Passing the Microsoft Azure Security Technologies (AZ-500) Exam

Azure Security Engineer

Last month I wrote and passed the Microsoft Azure Security Technologies exam, which makes me an Azure Security Engineer Associate. I’d been meaning to do this for a while now, so it feels great to check it off the list. I figured I’d write up a few notes for those thinking of taking the exam, or those already studying for it. I’ll tell you what I did, followed by some general points and recommendations around the exam experience and how to prepare.


I came to the exam as an architect and strategist and not an administrator, which put me at a disadvantage even though I had a good level of Azure knowledge. Several posts I read about the exam suggested doing the Azure fundamentals or administrator exam first because AZ-500 is very broad but also tests many hands-on aspects (even down to specific PowerShell commands and JSON file contents). You don’t have to do these beforehand (and I didn’t), but you will be in a better position if you have. You might consider doing one of these fundamental exams if you are completely new to Azure.

What I Did

This may or may not work for you, but I always find it helpful to see hear about others’ experiences. If you have a background similar to mine and are doing this in your spare time, then this could be a good starting point.

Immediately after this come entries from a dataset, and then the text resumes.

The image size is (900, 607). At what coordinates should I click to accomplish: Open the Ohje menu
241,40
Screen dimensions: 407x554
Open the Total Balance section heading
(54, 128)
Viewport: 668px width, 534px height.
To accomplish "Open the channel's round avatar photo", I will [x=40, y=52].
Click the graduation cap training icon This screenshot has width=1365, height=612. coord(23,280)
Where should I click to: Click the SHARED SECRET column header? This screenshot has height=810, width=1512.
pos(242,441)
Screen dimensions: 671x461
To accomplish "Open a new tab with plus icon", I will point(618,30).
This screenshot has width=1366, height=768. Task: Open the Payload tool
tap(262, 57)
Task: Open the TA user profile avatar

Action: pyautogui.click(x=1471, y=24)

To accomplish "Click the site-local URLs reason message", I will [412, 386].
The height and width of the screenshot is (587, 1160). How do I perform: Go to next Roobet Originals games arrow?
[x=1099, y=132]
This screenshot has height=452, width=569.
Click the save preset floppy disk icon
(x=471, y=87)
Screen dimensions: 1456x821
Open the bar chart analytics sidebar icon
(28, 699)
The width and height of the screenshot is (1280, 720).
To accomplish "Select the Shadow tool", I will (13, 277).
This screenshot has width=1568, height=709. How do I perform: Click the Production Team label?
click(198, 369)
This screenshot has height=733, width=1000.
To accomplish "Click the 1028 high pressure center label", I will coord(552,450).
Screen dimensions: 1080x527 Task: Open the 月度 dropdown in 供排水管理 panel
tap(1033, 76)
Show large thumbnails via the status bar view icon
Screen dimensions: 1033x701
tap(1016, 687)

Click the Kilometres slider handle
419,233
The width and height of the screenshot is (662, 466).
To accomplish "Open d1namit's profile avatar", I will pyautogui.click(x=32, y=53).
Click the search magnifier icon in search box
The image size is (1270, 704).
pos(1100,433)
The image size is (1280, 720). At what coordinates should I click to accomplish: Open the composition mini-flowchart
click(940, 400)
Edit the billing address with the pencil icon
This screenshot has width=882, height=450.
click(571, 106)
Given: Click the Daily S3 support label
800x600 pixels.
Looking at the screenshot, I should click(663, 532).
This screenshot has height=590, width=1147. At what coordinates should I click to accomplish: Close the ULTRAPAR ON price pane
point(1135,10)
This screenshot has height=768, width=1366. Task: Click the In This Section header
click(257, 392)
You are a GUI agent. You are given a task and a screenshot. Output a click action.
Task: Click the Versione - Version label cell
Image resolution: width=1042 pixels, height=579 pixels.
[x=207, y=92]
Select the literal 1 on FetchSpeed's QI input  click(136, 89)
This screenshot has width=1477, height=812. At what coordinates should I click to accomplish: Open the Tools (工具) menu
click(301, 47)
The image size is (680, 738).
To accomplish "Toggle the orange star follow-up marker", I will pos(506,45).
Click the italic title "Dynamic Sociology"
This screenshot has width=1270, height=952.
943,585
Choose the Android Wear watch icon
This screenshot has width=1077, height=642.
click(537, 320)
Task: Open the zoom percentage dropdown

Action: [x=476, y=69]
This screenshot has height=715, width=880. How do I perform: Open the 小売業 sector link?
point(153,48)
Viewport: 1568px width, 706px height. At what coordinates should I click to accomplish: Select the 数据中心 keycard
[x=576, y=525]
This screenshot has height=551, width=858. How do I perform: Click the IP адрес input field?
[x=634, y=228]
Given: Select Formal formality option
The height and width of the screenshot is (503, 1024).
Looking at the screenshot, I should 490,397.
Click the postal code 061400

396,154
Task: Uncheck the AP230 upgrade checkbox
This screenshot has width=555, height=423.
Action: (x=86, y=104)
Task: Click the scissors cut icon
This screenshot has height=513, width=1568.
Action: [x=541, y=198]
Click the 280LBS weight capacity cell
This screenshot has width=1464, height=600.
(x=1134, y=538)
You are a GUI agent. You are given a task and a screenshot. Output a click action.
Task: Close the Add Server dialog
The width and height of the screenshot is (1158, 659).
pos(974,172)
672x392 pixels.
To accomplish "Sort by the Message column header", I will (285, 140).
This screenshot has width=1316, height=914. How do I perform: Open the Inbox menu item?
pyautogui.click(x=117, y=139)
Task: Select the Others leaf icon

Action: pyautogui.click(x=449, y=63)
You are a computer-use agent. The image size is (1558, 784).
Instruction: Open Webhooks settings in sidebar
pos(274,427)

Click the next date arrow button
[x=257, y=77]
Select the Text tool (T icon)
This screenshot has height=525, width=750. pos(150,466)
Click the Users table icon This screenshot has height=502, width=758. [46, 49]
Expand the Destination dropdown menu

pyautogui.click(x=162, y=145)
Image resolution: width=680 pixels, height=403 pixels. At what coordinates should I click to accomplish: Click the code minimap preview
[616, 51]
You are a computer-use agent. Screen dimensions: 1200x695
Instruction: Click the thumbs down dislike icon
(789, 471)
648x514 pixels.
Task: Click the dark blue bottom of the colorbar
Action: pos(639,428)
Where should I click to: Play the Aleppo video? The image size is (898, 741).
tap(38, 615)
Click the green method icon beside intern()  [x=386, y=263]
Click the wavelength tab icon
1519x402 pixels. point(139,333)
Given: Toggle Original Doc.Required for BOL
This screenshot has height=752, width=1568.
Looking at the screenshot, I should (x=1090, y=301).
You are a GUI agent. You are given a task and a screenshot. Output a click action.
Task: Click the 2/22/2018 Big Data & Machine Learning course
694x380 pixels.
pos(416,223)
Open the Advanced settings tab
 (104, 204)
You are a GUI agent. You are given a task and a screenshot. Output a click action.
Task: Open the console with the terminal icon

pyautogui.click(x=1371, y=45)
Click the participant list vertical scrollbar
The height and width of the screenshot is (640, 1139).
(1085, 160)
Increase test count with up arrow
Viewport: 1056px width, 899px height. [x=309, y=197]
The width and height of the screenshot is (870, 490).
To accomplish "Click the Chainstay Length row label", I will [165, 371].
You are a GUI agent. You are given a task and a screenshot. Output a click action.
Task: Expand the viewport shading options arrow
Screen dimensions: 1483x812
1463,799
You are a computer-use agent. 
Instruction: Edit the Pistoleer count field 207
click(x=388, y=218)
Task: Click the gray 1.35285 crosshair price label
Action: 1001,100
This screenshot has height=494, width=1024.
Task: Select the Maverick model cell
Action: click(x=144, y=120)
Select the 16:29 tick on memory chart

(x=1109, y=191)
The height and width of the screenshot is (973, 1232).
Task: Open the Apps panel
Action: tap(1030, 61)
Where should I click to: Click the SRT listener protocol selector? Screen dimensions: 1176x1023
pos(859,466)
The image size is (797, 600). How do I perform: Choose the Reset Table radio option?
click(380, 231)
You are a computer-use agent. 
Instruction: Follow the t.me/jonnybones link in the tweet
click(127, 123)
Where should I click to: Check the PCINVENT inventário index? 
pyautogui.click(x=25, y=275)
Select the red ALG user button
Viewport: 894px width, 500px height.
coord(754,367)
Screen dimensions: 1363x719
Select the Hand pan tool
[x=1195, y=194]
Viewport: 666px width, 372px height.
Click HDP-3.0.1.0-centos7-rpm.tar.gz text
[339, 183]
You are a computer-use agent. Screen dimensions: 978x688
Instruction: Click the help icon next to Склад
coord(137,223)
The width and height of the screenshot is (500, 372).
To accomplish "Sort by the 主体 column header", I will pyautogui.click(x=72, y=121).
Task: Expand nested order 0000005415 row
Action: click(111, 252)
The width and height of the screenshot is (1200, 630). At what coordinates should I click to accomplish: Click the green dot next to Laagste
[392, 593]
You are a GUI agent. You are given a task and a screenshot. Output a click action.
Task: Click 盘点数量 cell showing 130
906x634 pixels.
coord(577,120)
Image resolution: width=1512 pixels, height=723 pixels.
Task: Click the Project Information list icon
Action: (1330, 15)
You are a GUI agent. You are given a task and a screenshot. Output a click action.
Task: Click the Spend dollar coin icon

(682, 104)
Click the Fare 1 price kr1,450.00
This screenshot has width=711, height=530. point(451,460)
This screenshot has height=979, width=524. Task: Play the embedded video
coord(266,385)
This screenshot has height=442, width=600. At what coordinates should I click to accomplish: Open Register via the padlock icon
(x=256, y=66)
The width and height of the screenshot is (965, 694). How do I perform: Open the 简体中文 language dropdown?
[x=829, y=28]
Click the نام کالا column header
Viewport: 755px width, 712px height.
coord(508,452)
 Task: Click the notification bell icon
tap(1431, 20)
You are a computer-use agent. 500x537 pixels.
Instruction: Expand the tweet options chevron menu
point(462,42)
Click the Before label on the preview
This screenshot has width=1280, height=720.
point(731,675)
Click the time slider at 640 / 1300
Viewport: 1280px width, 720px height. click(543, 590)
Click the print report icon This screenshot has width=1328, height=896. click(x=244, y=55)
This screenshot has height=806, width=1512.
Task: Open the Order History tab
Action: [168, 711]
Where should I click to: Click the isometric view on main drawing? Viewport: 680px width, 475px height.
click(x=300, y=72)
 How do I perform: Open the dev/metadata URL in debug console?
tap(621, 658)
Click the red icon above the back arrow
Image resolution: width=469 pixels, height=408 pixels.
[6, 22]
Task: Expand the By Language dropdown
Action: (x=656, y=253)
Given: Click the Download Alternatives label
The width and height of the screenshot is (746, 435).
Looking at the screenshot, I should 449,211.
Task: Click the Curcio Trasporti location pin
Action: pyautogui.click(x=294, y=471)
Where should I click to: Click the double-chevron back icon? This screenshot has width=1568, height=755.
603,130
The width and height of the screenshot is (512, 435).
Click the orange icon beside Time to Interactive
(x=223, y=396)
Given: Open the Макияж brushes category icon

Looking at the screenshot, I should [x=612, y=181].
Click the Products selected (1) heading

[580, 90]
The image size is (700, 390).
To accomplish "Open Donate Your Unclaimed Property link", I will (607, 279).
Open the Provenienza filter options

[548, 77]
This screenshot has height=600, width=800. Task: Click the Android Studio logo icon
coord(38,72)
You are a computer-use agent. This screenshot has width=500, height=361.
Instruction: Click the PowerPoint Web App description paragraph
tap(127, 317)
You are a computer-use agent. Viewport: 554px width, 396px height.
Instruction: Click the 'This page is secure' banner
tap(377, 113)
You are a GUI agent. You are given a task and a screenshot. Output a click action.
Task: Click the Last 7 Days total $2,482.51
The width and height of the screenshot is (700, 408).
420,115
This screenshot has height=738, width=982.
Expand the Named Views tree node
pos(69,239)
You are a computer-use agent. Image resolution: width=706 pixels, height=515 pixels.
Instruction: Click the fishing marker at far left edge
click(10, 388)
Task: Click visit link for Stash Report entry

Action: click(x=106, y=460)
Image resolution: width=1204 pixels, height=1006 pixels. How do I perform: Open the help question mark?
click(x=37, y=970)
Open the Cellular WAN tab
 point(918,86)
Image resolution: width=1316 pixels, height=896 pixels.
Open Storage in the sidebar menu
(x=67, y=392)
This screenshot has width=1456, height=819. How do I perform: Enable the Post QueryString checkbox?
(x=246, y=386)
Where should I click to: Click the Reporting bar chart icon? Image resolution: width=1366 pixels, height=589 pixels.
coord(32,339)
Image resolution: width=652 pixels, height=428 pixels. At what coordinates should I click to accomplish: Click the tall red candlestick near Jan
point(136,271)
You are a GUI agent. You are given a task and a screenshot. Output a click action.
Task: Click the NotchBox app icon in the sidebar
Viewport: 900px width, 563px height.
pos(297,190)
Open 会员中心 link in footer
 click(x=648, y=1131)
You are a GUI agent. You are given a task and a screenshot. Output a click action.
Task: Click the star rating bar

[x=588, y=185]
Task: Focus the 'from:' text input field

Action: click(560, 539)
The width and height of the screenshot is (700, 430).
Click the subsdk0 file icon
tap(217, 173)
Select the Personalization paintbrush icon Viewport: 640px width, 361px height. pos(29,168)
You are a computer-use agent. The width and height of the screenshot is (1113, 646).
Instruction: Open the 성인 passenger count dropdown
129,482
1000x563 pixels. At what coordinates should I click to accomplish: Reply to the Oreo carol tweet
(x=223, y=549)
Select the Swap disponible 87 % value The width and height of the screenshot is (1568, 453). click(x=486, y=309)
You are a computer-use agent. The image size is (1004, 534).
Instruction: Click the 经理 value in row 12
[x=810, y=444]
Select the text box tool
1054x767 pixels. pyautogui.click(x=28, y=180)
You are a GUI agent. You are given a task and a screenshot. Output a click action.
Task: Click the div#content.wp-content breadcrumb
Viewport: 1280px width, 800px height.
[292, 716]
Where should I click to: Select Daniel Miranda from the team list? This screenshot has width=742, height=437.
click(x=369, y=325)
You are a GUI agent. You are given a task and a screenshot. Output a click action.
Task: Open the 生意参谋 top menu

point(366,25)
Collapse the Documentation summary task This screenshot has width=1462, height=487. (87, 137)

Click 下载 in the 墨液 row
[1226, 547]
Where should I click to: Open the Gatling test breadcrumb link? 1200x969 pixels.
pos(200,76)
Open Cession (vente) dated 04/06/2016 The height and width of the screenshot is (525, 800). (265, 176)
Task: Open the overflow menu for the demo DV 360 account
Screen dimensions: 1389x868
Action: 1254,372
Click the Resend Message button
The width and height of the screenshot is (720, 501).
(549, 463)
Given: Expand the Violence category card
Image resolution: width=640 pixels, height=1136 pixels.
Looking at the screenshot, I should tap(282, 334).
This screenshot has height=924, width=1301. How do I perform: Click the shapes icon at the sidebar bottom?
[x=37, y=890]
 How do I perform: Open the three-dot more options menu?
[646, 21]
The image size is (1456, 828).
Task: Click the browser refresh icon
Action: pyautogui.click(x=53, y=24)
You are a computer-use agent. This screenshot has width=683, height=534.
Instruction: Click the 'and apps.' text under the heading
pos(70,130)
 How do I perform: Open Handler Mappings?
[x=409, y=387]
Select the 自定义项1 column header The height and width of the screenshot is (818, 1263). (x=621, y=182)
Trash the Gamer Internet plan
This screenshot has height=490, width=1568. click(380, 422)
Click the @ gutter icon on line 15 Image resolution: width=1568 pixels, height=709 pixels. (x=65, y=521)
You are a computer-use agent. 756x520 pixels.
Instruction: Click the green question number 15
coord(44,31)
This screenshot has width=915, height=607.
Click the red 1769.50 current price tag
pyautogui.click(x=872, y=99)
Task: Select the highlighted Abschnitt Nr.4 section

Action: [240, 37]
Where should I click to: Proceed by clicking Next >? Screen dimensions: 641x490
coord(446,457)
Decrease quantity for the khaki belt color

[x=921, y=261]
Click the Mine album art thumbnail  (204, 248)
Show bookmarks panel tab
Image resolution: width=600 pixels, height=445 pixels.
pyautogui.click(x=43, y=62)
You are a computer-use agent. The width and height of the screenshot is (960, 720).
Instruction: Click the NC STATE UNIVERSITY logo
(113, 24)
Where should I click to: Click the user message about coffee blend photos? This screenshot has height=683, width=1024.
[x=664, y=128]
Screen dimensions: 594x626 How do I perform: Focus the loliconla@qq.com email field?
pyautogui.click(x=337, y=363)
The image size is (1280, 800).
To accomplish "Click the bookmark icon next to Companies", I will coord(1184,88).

  1. Read some posts and study guides about the exam, including:
  2. Went through the Microsoft AZ-500 Certification: Azure Security Technologies course on Udemy. I found I could watch most of it on 1.5 or 2x speed. I probably spent 2-3 hours a week on this over 1-2 months. The course has good structure and coverage but I’d say it does not always go into enough detail, so in certain areas I delved into the official Microsoft Azure documentation.
  3. Wrote 2/3 practice exams a week for the next month.

Some Pointers

A few general points about the exam and how to prepare:

  • Do a practice exam, especially if you aren’t familiar with Microsoft exams. There is a lot to be gained by just understanding the exam format and conventions, and how questions are structured and worded.
  • Use Anki (or similar tool) for spaced repetition of key facts. If I found a tough topic or question I would add it to a “deck”, which made review easy and efficient.
  • The exam is a bit of a blur, but I found the coverage was quite broad and couldn’t say there were a ton of questions on X, or absolutely none on Y. No big surprises and it seemed to follow the published list of exam topics.
  • Be prepared for a live lab. I had one in my exam, although I wasn’t sure I would get one since I had read posts talking about having and not having a live lab.
  • Save a good amount of time (perhaps an hour) for the live lab. You have 210 minutes to write the exam (which is pretty generous, given it is 40-60 questions) but I was surprised by how long it took me to do the 10 live lab questions.
  • Clarify if/how you can take notes during the exam. I wrote my exam in a test centre and they gave me dry-erase markers and a laminated sheet. You cannot bring anything to the exam.
  • Do some hands-on setup as you study. Set up your own Azure tenant and subscription and make use of free trials if you have to. Know how to navigate the Azure portal but also know how to do some command-line work (e.g., PowerShell or Azure CLI for disk encryption and Kubernetes setup).

Here are a few points on certain question types or themes that might help you get an extra point or two:

  • Look for answers you can exclude because they are embedded in other answers. E.g., in a multi-select question one of the correct answers might be “compute”. If you see “VM” as an option, it is likely not correct because VMs are part of the compute area.
  • In networking questions, note whether rules use IP addresses or FQNs. NSGs can operate only on IP addresses, while firewalls and application gateways are able to work with FQDNs.
  • Key vaults have to be in the same region as the resources they support. All other relationships can span different regions.
  • When you see SQL Server in a question, make sure you’re clear on if they are looking to secure the SQL Server database or an application that is using a SQL server database.


The exam was challenging but is a great way to solidify your knowledge of Azure security. As with most exams like this, there is knowing the topic and there is knowing how to write the exam. The latter aspect is in some ways a necessary evil that comes with having a standardized test that can scale and be consistent across the world. I hope you found this post helpful and if you end up writing the exam – best of luck!